EXCERPTED RECORDS START

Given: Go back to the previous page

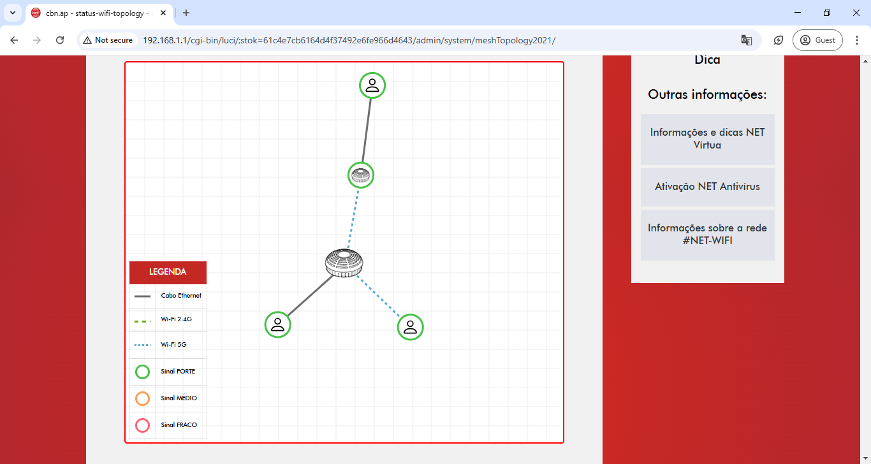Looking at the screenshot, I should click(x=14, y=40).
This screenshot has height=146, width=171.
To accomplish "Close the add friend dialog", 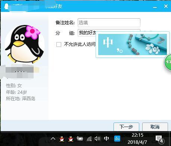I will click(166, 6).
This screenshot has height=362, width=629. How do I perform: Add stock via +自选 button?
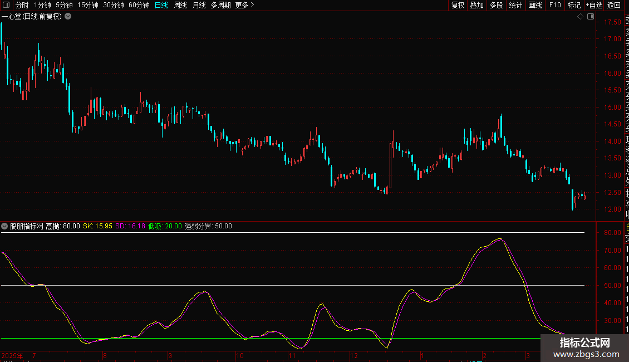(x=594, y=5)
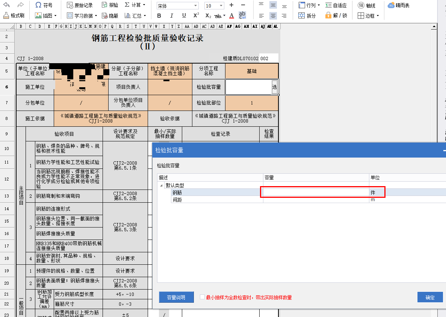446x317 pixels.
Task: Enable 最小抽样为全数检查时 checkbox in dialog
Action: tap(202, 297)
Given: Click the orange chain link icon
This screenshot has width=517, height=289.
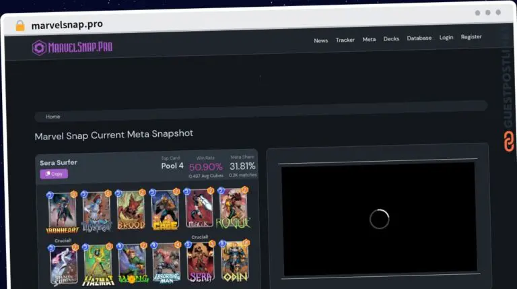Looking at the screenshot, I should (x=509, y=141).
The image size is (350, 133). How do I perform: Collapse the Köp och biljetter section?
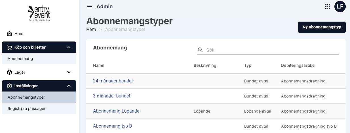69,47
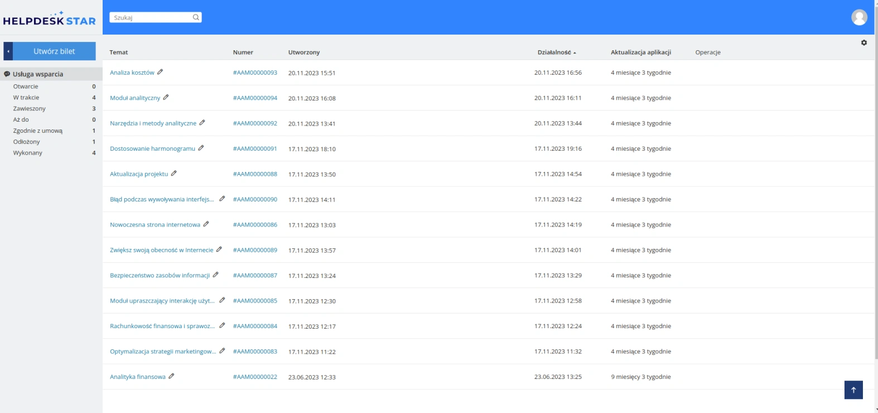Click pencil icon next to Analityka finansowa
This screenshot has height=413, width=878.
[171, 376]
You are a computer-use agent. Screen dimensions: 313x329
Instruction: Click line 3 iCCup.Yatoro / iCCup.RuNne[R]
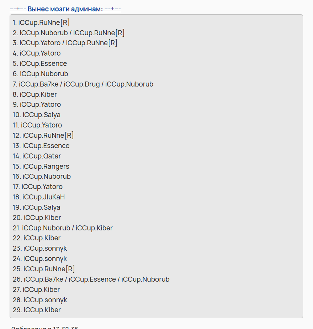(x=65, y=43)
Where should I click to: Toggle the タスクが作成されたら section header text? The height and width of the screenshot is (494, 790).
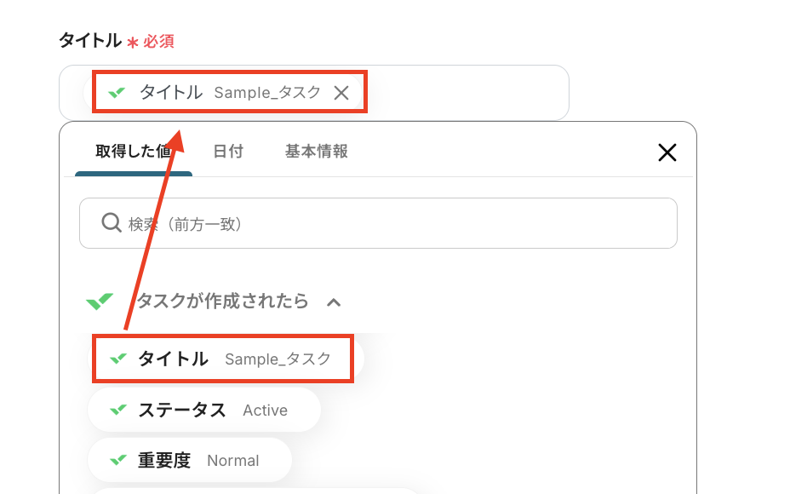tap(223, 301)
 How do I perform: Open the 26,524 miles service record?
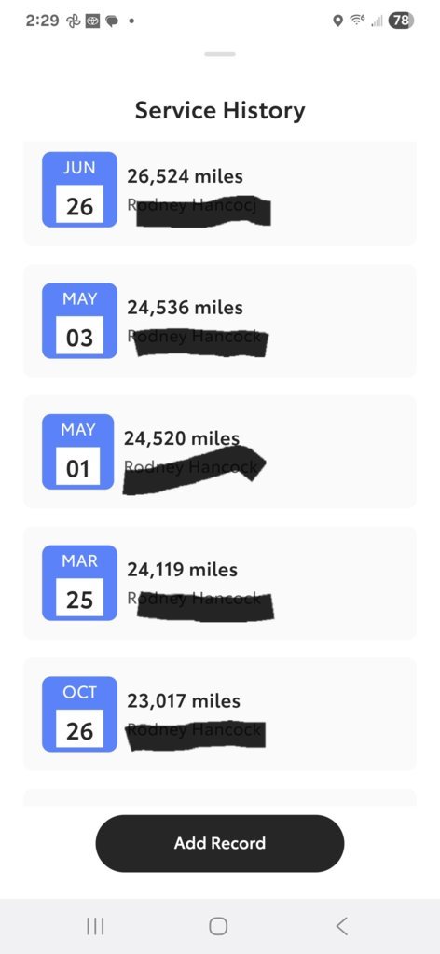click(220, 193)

EXCERPTED RECORDS END
EXCERPTED RECORDS START

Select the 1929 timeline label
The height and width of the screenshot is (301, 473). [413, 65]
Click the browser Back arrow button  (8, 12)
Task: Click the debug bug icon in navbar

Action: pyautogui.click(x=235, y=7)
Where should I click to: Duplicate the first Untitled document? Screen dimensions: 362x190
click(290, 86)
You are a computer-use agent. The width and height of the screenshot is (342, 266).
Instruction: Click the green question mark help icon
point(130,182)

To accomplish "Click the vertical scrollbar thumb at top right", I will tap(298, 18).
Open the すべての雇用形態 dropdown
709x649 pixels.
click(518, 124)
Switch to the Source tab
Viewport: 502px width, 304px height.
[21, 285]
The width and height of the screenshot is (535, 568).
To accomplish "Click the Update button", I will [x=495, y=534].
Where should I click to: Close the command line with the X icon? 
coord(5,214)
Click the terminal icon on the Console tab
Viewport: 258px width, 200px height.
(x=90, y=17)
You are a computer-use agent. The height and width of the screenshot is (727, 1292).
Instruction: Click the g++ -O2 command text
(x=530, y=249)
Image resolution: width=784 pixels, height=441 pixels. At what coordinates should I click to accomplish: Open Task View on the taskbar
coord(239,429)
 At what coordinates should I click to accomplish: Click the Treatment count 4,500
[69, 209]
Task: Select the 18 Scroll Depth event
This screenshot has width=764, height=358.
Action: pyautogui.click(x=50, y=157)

EXCERPTED RECORDS END

Lines above that have "agent": copy each of them.

You are a computer-use agent. Screen dimensions: 313x329
You are a computer-use agent. The width and height of the screenshot is (342, 266).
You are a computer-use agent. The height and width of the screenshot is (727, 1292).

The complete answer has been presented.